This corresponds to (8).

Figure 20

Area of concern to calculate p ₂ for PAM-2 modulation.

Appendix B: Proof of Probability of Correct Demodulation for QAM-4 Modulation

Figure 21 illustrates the area of correct demodulation for QAM-4 modulation. The transmitted symbol s _f is randomly chosen from {±1±j} or {(±1,±1)}. For QAM-4, two cases \(1< r\leq \sqrt {2}\) and \(r>\sqrt {2}\) need to be considered separately. When \(1< r\leq \sqrt {2}\) in Fig. 21(a), if s _f = 1+j = (1,1), the area of correct demodulation \(Area_{s_{f}}\) is

$$ \begin{array}{rll} Area_{s_{f}} &=& \pi r^{2}-\pi r^{2}\left(\frac{2\theta_{1}}{2\pi}\right)+2\sqrt{r^{2}-1} \\ \theta_{1} &=& \arccos\left(\frac{2-r^{2}}{r^{2}}\right). \end{array} $$

(15)

Figure 21

Areas of concern to calculate p ₄ for QAM-4 modulation, including (a) \(1< r\leq \sqrt {2}\) and (b) \(r>\sqrt {2}\).

In addition, when \(r>\sqrt {2}\) in Fig. 21b, if s _f = 1+j, the area of correct demodulation \(Area_{s_{f}}\) is

$$\begin{array}{rll} Area_{s_{f}} & = & \pi r^{2}\left(\frac{\theta_{2}}{2\pi}\right)+1+\sqrt{r^{2}-1} \\ \\ \theta_{2} & = & \arccos\left(\frac{-2\sqrt{r^{2}-1}}{r^{2}}\right). \end{array} $$

(16)

Therefore, based on (15) and (16), the probability of correct demodulation for QAM-4 modulation p ₄ is

$$\begin{array}{rll} p_{4} &=& \sum\limits_{s_{f}\in\{\pm1\pm j\}}\frac{1}{4}\frac{Area_{s_{f}}}{\pi r^{2}} \\ &=& \begin{cases} 1, \ r\leq1 \\ \frac{1}{\pi r^{2}}\left[\pi r^{2}\left(\frac{2\pi-2\theta_{1}}{2\pi}\right)+2\sqrt{r^{2}-1}\right],{} \sqrt{2}\geq r>1 \\ \frac{1}{\pi r^{2}}\left[\pi r^{2}\left(\frac{\theta_{2}}{2\pi}\right){}+{}1{}+{}\sqrt{r^{2}-1}\right], r>\sqrt{2} \\ \end{cases} \\ \theta_{1} &=& \arccos\left(\frac{2-r^{2}}{r^{2}}\right) \\ \theta_{2} &=& \arccos\left(\frac{-2\sqrt{r^{2}-1}}{r^{2}}\right). \end{array} $$

(17)

This corresponds to (9).

Appendix C: Proof of Probability of Correct Demodulation for QAM-8 Modulation

Figure 22 illustrates the area of correct demodulation for QAM-8 modulation.
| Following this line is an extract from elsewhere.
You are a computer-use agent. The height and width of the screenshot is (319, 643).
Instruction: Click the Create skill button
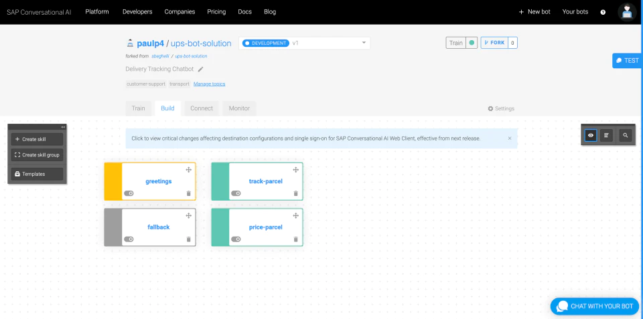click(x=37, y=139)
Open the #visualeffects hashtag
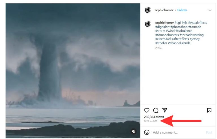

The transmitted symbol s _f is randomly chosen from {±1±;j,±3±j} or {(±1,±1),(±3,±1)}. When \(1< r\leq \sqrt {2}\) in Fig. 22a, if s _f ∈{±1±j}, the area of correct demodulation \(Area_{s_{f}}\) is

$$\begin{array}{rll} Area_{s_{f}} & = & \pi r^{2}-\pi r^{2}\left(\frac{3\theta_{1}}{2\pi}\right)+3\sqrt{r^{2}-1} \\ \\ \theta_{1} &=& \arccos\left(\frac{2-r^{2}}{r^{2}}\right). \end{array} $$

(18)

If s _f ∈{±3±j}, the area of correct demodulation \(Area_{s_{f}}\) is similar to that in QAM-4 modulation, and \(Area_{s_{f}}\) is

$$\begin{array}{rll} Area_{s_{f}} & = & \pi r^{2}-\pi r^{2}\left(\frac{2\theta_{1}}{2\pi}\right)+2\sqrt{r^{2}-1} \\ \\ \theta_{1}& = &\arccos\left(\frac{2-r^{2}}{r^{2}}\right). \end{array} $$

(19)

Moreover, when \(r>\sqrt {2}\) in Fig. 22b, if s _f ∈{±1±j}, the area of correct demodulation \(Area_{s_{f}}\) is

$$\begin{array}{rll} Area_{s_{f}} & = & \pi r^{2}\left(\frac{\theta_{2}}{2\pi}\right)+\frac{3}{2}\left(1+\sqrt{r^{2}-1}\right) \\ \\ \theta_{2} & = & \arccos\left(\frac{r^{2}-2}{r^{2}}\right). \end{array} $$

(20)

If s _f ∈{±3±j}, the area of correct demodulation is also similar to that in QAM-4 modulation, and \(Area_{s_{f}}\) is

$$\begin{array}{rll} Area_{s_{f}}& = &\pi r^{2}\left(\frac{\theta_{2}}{2\pi}\right)+1+\sqrt{r^{2}-1} \\ \\ \theta_{3}& = &\arccos\left(\frac{-2\sqrt{r^{2}-1}}{r^{2}}\right). \end{array} $$

(21)

From (18)–(21), the probability of correct demodulation for QAM-8 modulation p ₈ is

$$ \begin{array}{rll} p_{8} &=& \sum\limits_{s_{f}\in\{\pm1\pm j,\pm3\pm j\}}\frac{1}{8}\frac{Area_{s_{f}}}{\pi r^{2}} \\ &=& \begin{cases} 1, \ r\leq1 \\ \frac{1}{\pi r^{2}}\left[\pi r^{2}\left(\frac{2\pi-2\theta_{1}}{2\pi}\right)+2\sqrt{r^{2}-1}\right], \ \sqrt{2}\geq r>1 \\ \frac{1}{\pi r^{2}}\left[\pi r^{2}\left(\frac{\theta_{2}}{2\pi}\right)+1+\sqrt{r^{2}-1}\right], \ r>\sqrt{2} \\ \end{cases} \\ \end{array} $$

$$\begin{array}{rll} \theta_{1} &=& \arccos\left(\frac{2-r^{2}}{r^{2}}\right) \\ [6pt] \theta_{2} &=& \arccos\left(\frac{-2\sqrt{r^{2}-1}}{r^{2}}\right). \end{array} $$

(22)

This corresponds to (10).

Figure 22

Areas of concern to calculate p ₈ for QAM-8 modulation, including (a) \(1< r\leq \sqrt {2}\) and (b) \(r>\sqrt {2}\).